Mezcalent
Miriam Giglio / Cd. de México
March 10, 2008 AT 02:00 PM EDT

Sorprende ver en pantalla, y en el mismo canal, a Lola…Érase una vez y a Al diablo con los guapos. A simple vista parecen la misma historia. Un escrutinio cercano indica que Al diablo…, a pesar de su música, y situaciones jocosas, es una historia para adultos. En cambio, Lola… es un cuento que recomendamos solamente para un público muy juvenil e ingenuo, quizás hasta infantil.

Nació en Argentina como Floricienta y su éxito ha provocado algunos clones a través del continente. El de México se llama Lola…Érase una vez y también es el cuento de una Cenicienta moderna, pobre, huérfana que monta motocicleta, viste de forma extravagante, tiene madrina astróloga y ama a un príncipe del jet set, al que conoce por las fotos de las notas de sociales.

El príncipe Alexander es un ocupado y adusto empresario que debe acortar un viaje por Europa para hacerse cargo de unos niños traviesos y muy listos, que igual tiran a su institutriz de una escalera que hacen fiestas que terminan con la casa convertida en un baño de espuma. La solución de Alexander es contratar a una ayudante para Petra Sigrid Von Beethoven, la maltratada institutriz. La elección recae en Lola, cuya zapatilla ha encontrado Alexander en medio de la espuma creada por sus irreflexivos hermanos.

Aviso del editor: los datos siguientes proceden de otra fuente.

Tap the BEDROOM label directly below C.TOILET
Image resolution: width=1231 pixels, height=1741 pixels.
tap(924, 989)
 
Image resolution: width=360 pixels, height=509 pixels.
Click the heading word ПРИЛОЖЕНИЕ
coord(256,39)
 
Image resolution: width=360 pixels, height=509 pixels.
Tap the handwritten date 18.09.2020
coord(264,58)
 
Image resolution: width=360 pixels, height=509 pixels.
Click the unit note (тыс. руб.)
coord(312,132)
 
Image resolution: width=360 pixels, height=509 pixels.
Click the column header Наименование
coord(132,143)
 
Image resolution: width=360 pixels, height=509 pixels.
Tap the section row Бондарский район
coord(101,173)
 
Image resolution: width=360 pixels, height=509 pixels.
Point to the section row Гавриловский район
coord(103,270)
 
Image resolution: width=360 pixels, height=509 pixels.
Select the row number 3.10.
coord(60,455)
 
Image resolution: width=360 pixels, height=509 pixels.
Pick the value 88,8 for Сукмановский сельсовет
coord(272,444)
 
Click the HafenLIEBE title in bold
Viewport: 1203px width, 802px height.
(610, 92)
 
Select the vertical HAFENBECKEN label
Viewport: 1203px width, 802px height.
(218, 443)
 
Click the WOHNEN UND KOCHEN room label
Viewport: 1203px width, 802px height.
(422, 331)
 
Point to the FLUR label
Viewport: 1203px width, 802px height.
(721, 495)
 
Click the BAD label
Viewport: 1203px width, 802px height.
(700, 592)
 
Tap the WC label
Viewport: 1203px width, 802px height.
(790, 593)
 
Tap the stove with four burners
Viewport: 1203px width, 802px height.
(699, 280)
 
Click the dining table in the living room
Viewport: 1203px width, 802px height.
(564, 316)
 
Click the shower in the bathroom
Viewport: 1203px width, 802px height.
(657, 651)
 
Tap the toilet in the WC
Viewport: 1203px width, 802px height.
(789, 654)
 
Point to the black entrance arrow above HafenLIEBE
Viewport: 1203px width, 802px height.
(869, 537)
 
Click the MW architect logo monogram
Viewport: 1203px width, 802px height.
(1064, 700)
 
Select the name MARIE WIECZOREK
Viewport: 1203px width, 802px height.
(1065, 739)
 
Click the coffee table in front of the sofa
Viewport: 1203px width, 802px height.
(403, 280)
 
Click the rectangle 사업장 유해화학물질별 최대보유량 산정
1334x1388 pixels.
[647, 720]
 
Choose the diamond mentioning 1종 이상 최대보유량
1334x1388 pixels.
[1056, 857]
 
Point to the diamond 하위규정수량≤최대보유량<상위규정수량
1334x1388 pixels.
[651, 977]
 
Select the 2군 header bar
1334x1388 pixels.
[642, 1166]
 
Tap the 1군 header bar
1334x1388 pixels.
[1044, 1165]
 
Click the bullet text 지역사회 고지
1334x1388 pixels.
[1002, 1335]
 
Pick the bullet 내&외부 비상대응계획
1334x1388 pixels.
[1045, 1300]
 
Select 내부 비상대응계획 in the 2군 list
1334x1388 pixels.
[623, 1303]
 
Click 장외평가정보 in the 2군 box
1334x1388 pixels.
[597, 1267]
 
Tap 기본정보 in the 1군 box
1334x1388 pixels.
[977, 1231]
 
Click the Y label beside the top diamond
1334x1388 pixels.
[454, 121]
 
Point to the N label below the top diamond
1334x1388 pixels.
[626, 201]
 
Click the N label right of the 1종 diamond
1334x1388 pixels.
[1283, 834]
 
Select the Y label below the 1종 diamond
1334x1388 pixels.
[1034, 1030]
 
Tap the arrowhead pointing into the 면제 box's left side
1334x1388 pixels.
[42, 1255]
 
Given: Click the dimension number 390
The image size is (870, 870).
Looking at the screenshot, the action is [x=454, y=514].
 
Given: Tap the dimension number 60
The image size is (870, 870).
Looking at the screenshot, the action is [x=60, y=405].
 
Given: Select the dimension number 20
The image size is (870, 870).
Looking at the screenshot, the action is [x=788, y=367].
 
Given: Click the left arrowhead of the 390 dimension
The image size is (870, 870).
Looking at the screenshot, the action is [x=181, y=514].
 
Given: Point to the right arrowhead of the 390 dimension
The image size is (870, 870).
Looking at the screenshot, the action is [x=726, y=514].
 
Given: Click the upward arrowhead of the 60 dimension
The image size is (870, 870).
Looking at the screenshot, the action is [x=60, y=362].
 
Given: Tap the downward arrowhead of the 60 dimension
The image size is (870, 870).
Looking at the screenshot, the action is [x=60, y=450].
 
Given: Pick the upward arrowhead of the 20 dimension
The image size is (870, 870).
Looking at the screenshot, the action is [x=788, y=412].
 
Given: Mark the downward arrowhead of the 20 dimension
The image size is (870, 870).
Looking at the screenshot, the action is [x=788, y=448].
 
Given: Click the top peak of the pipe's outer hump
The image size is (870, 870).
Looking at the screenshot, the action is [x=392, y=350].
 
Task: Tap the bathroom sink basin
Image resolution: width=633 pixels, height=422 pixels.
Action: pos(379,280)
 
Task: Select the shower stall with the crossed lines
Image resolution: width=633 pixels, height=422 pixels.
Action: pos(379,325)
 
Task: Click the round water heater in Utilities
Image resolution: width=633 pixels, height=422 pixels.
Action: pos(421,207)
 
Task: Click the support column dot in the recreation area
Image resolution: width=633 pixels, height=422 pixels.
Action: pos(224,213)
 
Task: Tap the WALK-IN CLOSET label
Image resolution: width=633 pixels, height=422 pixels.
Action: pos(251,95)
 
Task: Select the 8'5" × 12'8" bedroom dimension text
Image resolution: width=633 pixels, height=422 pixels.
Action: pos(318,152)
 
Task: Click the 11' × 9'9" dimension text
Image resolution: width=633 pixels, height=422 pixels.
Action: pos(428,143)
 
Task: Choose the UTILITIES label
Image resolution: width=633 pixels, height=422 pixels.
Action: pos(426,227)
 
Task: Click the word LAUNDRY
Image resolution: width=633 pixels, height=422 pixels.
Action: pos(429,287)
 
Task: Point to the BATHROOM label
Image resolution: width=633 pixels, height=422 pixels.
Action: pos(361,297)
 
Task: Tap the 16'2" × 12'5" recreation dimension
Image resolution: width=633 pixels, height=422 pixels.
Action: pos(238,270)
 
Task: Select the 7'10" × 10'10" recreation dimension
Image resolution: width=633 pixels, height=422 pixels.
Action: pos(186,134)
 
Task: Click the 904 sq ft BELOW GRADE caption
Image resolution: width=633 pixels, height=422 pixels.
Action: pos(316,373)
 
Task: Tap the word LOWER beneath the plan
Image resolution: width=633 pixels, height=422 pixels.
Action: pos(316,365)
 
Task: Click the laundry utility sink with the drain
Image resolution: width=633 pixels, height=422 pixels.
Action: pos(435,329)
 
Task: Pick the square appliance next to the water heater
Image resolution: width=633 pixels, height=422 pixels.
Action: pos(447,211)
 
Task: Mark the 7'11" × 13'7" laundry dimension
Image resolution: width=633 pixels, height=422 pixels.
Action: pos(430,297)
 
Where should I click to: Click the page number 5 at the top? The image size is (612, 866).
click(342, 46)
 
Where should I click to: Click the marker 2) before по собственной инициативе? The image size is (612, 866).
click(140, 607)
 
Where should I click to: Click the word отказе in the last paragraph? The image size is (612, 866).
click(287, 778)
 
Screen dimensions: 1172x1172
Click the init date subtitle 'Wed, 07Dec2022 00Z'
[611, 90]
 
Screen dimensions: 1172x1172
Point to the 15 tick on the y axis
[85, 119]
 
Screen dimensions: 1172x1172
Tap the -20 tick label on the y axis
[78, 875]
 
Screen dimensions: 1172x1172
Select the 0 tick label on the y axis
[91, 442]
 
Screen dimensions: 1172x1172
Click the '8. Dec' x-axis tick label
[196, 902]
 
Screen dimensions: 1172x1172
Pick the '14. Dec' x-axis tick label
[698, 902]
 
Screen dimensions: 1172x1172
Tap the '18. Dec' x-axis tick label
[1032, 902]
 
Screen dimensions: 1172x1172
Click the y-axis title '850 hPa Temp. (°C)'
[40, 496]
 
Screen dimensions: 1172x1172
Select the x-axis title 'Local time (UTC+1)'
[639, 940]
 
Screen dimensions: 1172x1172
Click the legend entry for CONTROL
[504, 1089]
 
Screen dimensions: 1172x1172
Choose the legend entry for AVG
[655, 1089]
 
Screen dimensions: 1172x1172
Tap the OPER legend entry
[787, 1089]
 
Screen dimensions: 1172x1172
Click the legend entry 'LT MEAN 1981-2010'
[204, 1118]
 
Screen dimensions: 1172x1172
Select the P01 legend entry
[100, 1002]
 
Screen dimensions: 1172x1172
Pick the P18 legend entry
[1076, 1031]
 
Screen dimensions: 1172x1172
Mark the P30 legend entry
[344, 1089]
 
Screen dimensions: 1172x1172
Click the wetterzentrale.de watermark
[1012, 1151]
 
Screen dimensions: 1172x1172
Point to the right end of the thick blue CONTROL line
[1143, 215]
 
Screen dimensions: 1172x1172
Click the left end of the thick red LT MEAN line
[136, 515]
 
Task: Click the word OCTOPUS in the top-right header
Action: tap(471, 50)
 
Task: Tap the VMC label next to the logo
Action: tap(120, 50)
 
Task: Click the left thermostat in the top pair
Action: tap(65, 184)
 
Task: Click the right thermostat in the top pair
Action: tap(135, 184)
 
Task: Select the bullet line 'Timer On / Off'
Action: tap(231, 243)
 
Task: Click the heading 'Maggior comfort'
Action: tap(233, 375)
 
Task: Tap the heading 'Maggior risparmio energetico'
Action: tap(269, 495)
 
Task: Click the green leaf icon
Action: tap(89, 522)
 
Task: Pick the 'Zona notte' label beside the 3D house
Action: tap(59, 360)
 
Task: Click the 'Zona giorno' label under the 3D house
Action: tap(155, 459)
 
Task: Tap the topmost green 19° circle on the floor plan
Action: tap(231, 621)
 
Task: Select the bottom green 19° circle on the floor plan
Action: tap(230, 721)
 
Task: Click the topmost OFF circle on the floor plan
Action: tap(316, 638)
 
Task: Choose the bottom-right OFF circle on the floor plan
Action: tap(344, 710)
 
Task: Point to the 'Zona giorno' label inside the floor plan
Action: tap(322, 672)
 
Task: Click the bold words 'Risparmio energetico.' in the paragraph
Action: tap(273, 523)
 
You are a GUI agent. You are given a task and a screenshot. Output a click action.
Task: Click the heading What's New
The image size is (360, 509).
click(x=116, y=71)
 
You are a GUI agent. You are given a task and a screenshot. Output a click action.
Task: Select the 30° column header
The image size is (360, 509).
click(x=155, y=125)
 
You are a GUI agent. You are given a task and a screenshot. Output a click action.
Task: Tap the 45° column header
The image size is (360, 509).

Lola…Érase una vez entrecruza la historia de Cenicienta con elementos de The Sound of Music. Lola como Julie Andrews, canta, es atolondrada y tiene que domar a un montón de enanos germanos malévolos y expertos en martirizar institutrices. De paso, Lola cura a Alexander de su severidad, su amargura y le enseña a sonreír.

Comedia con mensaje
Como corresponde a toda Cenicienta, Lola tiene madrastra y hermanastras malévolas. La escultural Lorena Herrera es Montserrat que, gracias al testamento de su marido, descubre que éste tuvo una hija clandestina que heredará todo el dinerito que Doña Montse creía suyo. Al encontrarse literalmente en la calle, Montserrat no tiene otro remedio que cargar con sus hijas y mudarse a casa de su futuro yerno, el millonario Alexander Von Ferdinand, quien está a punto de casarse con Carlota, la hija astuta de la ambiciosa viuda.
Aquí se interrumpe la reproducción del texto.